* **ACTION ITEM**
Down to the last line, copy the records below without any change.

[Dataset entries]

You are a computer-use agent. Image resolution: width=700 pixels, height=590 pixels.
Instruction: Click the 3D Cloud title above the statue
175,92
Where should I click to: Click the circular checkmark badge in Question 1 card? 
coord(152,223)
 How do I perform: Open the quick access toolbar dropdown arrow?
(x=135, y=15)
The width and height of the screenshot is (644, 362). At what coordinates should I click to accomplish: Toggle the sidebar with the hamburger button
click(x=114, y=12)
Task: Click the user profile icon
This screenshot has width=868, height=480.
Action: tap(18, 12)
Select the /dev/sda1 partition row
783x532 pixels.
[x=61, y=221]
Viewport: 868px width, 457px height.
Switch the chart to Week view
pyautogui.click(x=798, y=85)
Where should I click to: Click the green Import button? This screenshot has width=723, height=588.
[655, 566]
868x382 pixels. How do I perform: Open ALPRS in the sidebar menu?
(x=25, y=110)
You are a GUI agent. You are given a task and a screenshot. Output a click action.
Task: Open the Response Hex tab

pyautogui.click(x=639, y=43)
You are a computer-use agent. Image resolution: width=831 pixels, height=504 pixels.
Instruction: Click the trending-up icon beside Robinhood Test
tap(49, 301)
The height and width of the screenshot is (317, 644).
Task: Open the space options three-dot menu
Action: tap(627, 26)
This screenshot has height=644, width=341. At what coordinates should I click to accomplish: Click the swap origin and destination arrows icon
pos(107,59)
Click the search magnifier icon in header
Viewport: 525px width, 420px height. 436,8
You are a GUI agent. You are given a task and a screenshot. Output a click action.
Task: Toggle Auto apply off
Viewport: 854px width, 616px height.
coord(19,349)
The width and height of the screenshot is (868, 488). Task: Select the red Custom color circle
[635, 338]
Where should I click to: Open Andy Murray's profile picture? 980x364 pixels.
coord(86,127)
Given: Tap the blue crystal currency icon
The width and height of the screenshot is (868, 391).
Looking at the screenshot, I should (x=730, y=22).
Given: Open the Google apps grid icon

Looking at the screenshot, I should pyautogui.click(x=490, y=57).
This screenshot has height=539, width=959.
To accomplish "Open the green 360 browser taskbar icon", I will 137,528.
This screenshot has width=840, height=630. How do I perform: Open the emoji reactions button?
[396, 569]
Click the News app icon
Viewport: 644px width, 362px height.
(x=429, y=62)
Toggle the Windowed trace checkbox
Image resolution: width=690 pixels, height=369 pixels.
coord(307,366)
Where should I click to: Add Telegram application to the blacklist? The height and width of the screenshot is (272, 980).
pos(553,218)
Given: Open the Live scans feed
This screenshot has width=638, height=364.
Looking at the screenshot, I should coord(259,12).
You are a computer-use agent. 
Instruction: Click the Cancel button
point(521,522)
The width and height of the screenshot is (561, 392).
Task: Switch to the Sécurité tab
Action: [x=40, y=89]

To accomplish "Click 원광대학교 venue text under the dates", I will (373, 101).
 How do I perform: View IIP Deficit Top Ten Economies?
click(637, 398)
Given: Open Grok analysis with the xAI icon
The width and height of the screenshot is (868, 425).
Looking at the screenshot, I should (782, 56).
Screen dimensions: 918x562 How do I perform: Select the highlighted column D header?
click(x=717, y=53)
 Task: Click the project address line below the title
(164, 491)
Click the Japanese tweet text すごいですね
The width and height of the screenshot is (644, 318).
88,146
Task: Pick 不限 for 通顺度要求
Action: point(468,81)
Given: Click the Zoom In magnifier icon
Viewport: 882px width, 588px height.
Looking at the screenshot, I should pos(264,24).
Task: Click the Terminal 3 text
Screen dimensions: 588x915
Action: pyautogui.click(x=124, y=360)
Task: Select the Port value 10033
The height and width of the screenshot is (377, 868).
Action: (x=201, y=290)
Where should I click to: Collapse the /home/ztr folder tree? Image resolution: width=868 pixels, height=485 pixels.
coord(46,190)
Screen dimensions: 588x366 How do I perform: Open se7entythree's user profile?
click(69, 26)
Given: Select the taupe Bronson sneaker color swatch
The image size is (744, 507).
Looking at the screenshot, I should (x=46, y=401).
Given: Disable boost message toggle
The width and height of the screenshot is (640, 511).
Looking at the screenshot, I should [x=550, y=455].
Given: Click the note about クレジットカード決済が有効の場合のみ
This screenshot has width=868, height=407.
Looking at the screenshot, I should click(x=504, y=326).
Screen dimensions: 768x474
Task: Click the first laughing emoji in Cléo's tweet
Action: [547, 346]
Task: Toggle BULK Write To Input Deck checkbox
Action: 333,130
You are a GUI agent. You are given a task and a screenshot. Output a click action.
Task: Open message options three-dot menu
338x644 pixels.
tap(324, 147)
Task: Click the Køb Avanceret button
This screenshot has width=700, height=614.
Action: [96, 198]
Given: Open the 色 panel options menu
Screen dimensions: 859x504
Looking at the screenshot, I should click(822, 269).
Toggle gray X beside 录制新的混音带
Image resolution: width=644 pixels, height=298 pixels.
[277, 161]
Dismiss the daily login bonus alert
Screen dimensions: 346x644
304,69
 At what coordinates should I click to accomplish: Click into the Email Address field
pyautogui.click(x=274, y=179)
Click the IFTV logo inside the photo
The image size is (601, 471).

* **YOUR RESPONSE**
You are a computer-use agent. Image resolution: width=700 pixels, height=590 pixels.
Instruction: Click the 3D Cloud title above the statue
175,92
Where should I click to: Click the circular checkmark badge in Question 1 card? 
coord(152,223)
 How do I perform: Open the quick access toolbar dropdown arrow?
(x=135, y=15)
The width and height of the screenshot is (644, 362). At what coordinates should I click to accomplish: Toggle the sidebar with the hamburger button
click(x=114, y=12)
Task: Click the user profile icon
This screenshot has width=868, height=480.
Action: tap(18, 12)
Select the /dev/sda1 partition row
783x532 pixels.
[x=61, y=221]
Viewport: 868px width, 457px height.
Switch the chart to Week view
pyautogui.click(x=798, y=85)
Where should I click to: Click the green Import button? This screenshot has width=723, height=588.
[655, 566]
868x382 pixels. How do I perform: Open ALPRS in the sidebar menu?
(x=25, y=110)
You are a GUI agent. You are given a task and a screenshot. Output a click action.
Task: Open the Response Hex tab

pyautogui.click(x=639, y=43)
You are a computer-use agent. Image resolution: width=831 pixels, height=504 pixels.
Instruction: Click the trending-up icon beside Robinhood Test
tap(49, 301)
The height and width of the screenshot is (317, 644).
Task: Open the space options three-dot menu
Action: tap(627, 26)
This screenshot has height=644, width=341. At what coordinates should I click to accomplish: Click the swap origin and destination arrows icon
pos(107,59)
Click the search magnifier icon in header
Viewport: 525px width, 420px height. 436,8
You are a GUI agent. You are given a task and a screenshot. Output a click action.
Task: Toggle Auto apply off
Viewport: 854px width, 616px height.
coord(19,349)
The width and height of the screenshot is (868, 488). Task: Select the red Custom color circle
[635, 338]
Where should I click to: Open Andy Murray's profile picture? 980x364 pixels.
coord(86,127)
Given: Tap the blue crystal currency icon
The width and height of the screenshot is (868, 391).
Looking at the screenshot, I should (x=730, y=22).
Given: Open the Google apps grid icon

Looking at the screenshot, I should pyautogui.click(x=490, y=57).
This screenshot has height=539, width=959.
To accomplish "Open the green 360 browser taskbar icon", I will 137,528.
This screenshot has width=840, height=630. How do I perform: Open the emoji reactions button?
[396, 569]
Click the News app icon
Viewport: 644px width, 362px height.
(x=429, y=62)
Toggle the Windowed trace checkbox
Image resolution: width=690 pixels, height=369 pixels.
coord(307,366)
Where should I click to: Add Telegram application to the blacklist? The height and width of the screenshot is (272, 980).
pos(553,218)
Given: Open the Live scans feed
This screenshot has width=638, height=364.
Looking at the screenshot, I should coord(259,12).
You are a computer-use agent. 
Instruction: Click the Cancel button
point(521,522)
The width and height of the screenshot is (561, 392).
Task: Switch to the Sécurité tab
Action: [x=40, y=89]

To accomplish "Click 원광대학교 venue text under the dates", I will (373, 101).
 How do I perform: View IIP Deficit Top Ten Economies?
click(637, 398)
Given: Open Grok analysis with the xAI icon
The width and height of the screenshot is (868, 425).
Looking at the screenshot, I should (782, 56).
Screen dimensions: 918x562 How do I perform: Select the highlighted column D header?
click(x=717, y=53)
 Task: Click the project address line below the title
(164, 491)
Click the Japanese tweet text すごいですね
The width and height of the screenshot is (644, 318).
88,146
Task: Pick 不限 for 通顺度要求
Action: point(468,81)
Given: Click the Zoom In magnifier icon
Viewport: 882px width, 588px height.
Looking at the screenshot, I should pos(264,24).
Task: Click the Terminal 3 text
Screen dimensions: 588x915
Action: pyautogui.click(x=124, y=360)
Task: Select the Port value 10033
The height and width of the screenshot is (377, 868).
Action: (x=201, y=290)
Where should I click to: Collapse the /home/ztr folder tree? Image resolution: width=868 pixels, height=485 pixels.
coord(46,190)
Screen dimensions: 588x366 How do I perform: Open se7entythree's user profile?
click(69, 26)
Given: Select the taupe Bronson sneaker color swatch
The image size is (744, 507).
Looking at the screenshot, I should (x=46, y=401).
Given: Disable boost message toggle
The width and height of the screenshot is (640, 511).
Looking at the screenshot, I should [x=550, y=455].
Given: Click the note about クレジットカード決済が有効の場合のみ
This screenshot has width=868, height=407.
Looking at the screenshot, I should click(x=504, y=326).
Screen dimensions: 768x474
Task: Click the first laughing emoji in Cléo's tweet
Action: [547, 346]
Task: Toggle BULK Write To Input Deck checkbox
Action: 333,130
You are a GUI agent. You are given a task and a screenshot. Output a click action.
Task: Open message options three-dot menu
338x644 pixels.
tap(324, 147)
Task: Click the Køb Avanceret button
This screenshot has width=700, height=614.
Action: [96, 198]
Given: Open the 色 panel options menu
Screen dimensions: 859x504
Looking at the screenshot, I should click(822, 269).
Toggle gray X beside 录制新的混音带
Image resolution: width=644 pixels, height=298 pixels.
[277, 161]
Dismiss the daily login bonus alert
Screen dimensions: 346x644
304,69
 At what coordinates should I click to accomplish: Click into the Email Address field
pyautogui.click(x=274, y=179)
Click the IFTV logo inside the photo
The image size is (601, 471).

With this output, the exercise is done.